Rendre la filière viable par l’innovation : un défi souverain.

La réforme des filières sucrières ultramarines pourra se faire dans le cadre d’un Etat souverain, hors duquel, aujourd’hui, précisément, elle ne parvient plus à survivre. Et à la condition de lui en donner le temps. Les efforts de concentration que l’industrie de transformation du sucre situé dans les territoires ultramarins ont déjà été en grande partie effectuée, en particulier à la Réunion.

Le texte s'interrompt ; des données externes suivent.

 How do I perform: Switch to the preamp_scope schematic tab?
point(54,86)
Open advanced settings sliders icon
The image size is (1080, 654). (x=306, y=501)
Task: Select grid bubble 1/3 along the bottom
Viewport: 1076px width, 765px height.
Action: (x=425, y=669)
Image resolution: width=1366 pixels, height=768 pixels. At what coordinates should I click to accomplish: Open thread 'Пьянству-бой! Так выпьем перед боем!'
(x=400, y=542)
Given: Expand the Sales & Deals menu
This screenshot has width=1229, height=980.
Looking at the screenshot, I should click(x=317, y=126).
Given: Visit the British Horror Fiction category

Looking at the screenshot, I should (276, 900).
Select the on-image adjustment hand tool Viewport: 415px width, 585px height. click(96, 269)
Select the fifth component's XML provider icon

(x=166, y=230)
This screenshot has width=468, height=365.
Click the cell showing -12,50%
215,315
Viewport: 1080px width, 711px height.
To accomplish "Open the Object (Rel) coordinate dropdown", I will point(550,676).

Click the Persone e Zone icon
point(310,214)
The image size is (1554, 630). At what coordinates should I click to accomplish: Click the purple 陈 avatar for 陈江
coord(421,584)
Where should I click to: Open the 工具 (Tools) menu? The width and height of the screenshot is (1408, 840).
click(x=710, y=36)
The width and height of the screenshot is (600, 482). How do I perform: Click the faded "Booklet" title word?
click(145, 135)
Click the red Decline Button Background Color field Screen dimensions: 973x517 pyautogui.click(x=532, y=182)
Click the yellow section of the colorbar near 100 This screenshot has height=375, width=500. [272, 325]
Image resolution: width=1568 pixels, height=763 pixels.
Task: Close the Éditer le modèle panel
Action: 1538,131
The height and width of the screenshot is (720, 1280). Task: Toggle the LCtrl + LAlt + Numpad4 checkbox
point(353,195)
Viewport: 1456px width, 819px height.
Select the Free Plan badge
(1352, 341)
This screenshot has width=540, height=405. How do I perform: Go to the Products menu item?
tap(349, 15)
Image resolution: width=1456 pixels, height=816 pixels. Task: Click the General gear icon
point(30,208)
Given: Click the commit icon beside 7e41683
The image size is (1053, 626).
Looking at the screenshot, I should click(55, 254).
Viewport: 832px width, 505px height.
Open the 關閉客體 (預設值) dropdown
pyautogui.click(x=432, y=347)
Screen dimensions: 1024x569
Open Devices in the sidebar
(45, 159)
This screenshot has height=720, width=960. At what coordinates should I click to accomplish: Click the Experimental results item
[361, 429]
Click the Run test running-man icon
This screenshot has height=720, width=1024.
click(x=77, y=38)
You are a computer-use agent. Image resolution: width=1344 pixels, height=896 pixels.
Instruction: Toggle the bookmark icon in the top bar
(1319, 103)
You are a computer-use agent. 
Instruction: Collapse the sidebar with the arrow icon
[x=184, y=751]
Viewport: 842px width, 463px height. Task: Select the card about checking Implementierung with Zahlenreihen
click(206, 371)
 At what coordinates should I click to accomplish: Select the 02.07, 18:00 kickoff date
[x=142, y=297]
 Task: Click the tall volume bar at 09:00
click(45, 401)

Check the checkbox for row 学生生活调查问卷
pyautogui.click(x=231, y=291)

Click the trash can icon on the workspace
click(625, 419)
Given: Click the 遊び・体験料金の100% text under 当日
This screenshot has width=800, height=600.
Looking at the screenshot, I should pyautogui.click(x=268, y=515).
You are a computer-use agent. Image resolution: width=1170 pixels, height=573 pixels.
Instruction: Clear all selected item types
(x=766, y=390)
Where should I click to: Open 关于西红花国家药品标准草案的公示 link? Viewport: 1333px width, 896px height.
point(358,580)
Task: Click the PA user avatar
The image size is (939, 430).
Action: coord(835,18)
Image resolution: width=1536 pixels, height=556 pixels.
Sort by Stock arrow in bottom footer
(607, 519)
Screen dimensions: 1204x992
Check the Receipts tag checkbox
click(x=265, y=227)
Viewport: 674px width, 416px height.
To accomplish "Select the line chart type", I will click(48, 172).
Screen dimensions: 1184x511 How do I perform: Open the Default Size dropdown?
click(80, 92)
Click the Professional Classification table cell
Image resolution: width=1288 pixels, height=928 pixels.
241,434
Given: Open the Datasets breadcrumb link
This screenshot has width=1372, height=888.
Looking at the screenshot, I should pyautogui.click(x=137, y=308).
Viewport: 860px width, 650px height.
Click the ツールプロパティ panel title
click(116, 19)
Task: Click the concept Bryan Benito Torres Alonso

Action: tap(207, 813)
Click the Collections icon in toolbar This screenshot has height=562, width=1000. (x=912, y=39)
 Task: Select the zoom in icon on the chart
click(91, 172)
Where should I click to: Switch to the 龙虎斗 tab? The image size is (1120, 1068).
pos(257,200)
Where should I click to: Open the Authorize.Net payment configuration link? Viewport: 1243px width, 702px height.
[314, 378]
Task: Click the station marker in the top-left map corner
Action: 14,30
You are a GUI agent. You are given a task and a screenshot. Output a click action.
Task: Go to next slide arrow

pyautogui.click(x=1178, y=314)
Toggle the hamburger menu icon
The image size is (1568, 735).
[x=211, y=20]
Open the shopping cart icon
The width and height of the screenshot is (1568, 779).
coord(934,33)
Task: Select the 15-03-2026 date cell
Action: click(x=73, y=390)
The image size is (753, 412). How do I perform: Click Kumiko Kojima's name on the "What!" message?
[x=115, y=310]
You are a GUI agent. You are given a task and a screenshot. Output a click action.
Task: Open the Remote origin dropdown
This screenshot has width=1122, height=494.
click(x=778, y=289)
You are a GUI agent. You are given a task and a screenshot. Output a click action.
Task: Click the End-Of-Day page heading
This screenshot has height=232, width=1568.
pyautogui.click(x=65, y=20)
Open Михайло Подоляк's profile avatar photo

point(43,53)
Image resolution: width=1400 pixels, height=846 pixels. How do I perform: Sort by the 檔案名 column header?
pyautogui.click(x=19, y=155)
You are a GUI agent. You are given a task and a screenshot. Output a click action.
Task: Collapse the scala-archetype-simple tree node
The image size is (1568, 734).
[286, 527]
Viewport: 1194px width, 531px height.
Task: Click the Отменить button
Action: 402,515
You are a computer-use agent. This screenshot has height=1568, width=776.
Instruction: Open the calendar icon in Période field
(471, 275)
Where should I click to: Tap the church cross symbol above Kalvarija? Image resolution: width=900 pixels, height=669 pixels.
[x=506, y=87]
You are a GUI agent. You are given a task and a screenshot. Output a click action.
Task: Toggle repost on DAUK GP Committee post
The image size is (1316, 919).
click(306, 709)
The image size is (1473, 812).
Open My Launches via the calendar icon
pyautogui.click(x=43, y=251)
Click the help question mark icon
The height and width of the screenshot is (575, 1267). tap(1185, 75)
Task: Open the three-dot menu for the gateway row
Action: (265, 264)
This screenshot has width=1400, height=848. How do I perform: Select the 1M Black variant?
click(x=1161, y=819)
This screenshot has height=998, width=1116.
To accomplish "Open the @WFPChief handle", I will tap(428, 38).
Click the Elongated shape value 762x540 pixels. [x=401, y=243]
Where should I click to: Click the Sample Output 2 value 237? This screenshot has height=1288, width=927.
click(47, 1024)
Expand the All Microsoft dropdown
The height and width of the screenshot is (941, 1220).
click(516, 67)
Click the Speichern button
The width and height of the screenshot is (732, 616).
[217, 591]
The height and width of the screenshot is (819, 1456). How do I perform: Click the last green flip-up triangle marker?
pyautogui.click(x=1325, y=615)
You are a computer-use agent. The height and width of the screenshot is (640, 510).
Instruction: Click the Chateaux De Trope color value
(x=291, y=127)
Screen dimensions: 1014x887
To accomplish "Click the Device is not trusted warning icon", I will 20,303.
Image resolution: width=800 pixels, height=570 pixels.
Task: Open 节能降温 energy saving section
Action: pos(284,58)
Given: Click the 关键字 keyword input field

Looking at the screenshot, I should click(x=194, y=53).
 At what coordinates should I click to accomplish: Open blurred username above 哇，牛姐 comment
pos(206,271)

Il faut à présent que la filière arrive à promouvoir une identité, à miser sur les biotechnologies afin de mettre au point des variétés de canne à sucre plus résistante, plus productives.  Il est également nécessaire de lutter contre la pression foncière qui pèse sur les producteurs du fait de la spéculation immobilière en prenant les dispositions législatives favorisant sinon l’augmentation, au moins la stabilisation de la surface agricole utile dévolue à la canne à sucre.

Pour développer nos filières nationales, il faut d’abord les sauvegarder. Et pour cela impérativement refuser les solutions d’ouverture en trompe l’œil, imposé par l’Organisation Mondiale du Commerce dont ici l’Union européenne, comme à son habitude, se fait le servile laquais en acceptant une mise en concurrence fatale pour des activités fragiles.